=== Begin Enclosure ===

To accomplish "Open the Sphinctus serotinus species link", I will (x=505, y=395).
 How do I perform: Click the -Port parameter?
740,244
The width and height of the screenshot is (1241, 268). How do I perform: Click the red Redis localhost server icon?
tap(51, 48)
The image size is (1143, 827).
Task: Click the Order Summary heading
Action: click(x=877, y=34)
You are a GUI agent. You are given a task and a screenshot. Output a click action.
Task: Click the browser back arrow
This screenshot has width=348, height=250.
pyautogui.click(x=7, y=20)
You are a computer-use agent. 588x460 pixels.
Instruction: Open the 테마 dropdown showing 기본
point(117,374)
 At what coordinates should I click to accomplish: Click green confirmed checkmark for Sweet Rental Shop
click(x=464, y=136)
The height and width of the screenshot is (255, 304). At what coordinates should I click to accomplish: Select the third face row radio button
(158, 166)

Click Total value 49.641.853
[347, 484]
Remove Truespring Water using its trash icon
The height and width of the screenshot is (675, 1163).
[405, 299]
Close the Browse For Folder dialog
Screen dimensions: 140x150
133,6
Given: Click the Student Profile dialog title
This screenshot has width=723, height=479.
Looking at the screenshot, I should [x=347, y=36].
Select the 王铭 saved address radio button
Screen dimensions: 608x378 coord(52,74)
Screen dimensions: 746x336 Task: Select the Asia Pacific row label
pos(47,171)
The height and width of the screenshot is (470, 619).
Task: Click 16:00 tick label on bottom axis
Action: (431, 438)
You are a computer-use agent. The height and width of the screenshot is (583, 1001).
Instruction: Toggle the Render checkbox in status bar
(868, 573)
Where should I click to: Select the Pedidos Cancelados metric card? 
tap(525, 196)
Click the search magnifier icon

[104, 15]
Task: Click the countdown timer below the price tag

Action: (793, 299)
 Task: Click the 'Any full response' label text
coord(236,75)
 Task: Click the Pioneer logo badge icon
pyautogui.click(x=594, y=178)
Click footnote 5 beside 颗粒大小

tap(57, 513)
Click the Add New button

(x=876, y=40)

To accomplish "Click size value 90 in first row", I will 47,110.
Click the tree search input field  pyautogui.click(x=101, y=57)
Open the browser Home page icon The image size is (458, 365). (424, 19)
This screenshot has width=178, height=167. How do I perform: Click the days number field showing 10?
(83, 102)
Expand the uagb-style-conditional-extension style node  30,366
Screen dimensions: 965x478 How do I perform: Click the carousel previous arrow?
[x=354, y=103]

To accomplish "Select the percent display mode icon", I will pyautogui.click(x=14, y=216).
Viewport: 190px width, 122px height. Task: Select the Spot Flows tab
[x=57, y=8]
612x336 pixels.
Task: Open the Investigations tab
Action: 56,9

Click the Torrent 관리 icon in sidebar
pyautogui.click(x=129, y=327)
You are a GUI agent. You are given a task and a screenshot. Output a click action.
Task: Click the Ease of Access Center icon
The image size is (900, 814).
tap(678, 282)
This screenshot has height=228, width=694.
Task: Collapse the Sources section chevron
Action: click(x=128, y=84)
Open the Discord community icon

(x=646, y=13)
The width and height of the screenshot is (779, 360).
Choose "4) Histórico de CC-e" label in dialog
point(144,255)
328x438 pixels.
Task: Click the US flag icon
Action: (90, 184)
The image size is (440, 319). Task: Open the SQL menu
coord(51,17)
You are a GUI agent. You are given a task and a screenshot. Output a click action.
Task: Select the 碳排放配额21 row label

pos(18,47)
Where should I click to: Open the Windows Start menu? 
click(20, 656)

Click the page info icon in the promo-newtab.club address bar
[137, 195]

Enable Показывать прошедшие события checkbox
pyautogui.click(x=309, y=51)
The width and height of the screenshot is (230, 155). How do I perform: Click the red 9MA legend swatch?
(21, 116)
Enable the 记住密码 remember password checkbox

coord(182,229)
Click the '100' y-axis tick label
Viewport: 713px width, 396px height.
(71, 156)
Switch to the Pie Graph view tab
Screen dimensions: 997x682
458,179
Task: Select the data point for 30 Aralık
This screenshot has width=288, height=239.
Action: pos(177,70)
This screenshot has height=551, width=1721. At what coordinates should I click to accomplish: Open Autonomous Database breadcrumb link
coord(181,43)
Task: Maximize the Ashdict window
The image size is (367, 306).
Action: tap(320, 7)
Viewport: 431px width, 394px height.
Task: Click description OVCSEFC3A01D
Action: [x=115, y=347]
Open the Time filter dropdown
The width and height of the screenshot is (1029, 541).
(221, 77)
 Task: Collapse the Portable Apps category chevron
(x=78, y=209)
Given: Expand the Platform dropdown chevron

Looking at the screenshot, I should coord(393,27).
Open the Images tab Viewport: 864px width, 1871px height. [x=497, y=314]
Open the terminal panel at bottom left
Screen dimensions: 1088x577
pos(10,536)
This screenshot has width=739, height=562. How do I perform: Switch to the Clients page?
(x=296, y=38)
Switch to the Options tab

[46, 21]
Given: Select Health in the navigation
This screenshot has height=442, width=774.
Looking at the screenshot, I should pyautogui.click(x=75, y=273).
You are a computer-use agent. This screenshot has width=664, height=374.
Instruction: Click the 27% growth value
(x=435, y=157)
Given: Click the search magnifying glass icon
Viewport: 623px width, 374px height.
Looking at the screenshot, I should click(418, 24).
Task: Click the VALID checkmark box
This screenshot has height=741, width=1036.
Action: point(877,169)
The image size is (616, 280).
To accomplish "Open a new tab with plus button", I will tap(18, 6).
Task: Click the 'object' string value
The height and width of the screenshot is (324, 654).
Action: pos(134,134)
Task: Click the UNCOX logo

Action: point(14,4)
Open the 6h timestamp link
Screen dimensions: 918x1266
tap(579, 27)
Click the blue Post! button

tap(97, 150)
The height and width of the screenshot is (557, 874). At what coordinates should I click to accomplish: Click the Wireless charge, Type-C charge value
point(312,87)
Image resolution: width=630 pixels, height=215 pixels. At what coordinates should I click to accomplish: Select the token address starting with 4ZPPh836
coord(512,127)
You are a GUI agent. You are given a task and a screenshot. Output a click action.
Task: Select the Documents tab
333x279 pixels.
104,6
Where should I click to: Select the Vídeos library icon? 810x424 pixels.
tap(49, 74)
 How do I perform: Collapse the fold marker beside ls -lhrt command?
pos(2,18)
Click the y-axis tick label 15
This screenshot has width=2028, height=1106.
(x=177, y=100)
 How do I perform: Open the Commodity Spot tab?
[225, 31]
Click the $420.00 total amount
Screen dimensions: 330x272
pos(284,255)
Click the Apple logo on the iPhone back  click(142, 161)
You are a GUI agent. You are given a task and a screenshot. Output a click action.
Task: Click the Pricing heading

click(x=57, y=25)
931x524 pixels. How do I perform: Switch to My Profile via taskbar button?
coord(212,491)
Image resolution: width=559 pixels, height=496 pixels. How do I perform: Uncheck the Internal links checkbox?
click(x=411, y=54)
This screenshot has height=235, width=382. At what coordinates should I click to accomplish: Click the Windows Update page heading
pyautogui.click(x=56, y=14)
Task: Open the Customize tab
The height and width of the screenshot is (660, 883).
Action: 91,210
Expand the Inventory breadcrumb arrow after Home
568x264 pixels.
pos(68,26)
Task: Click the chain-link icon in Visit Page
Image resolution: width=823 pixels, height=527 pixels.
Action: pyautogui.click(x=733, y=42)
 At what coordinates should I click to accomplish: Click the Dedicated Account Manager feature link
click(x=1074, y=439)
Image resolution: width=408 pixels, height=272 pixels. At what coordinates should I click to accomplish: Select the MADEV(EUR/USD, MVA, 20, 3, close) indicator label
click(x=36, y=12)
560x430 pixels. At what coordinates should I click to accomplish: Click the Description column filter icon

=== End Enclosure ===

— EXERCISE BRIEF —
Above are the entries. Copy exactly the part that opens with the line containing "Task: Open the Customize tab" and closes with the line containing "Task: Click the chain-link icon in Visit Page", and no more.

— OUTPUT OF THE EXERCISE —
Task: Open the Customize tab
The height and width of the screenshot is (660, 883).
Action: 91,210
Expand the Inventory breadcrumb arrow after Home
568x264 pixels.
pos(68,26)
Task: Click the chain-link icon in Visit Page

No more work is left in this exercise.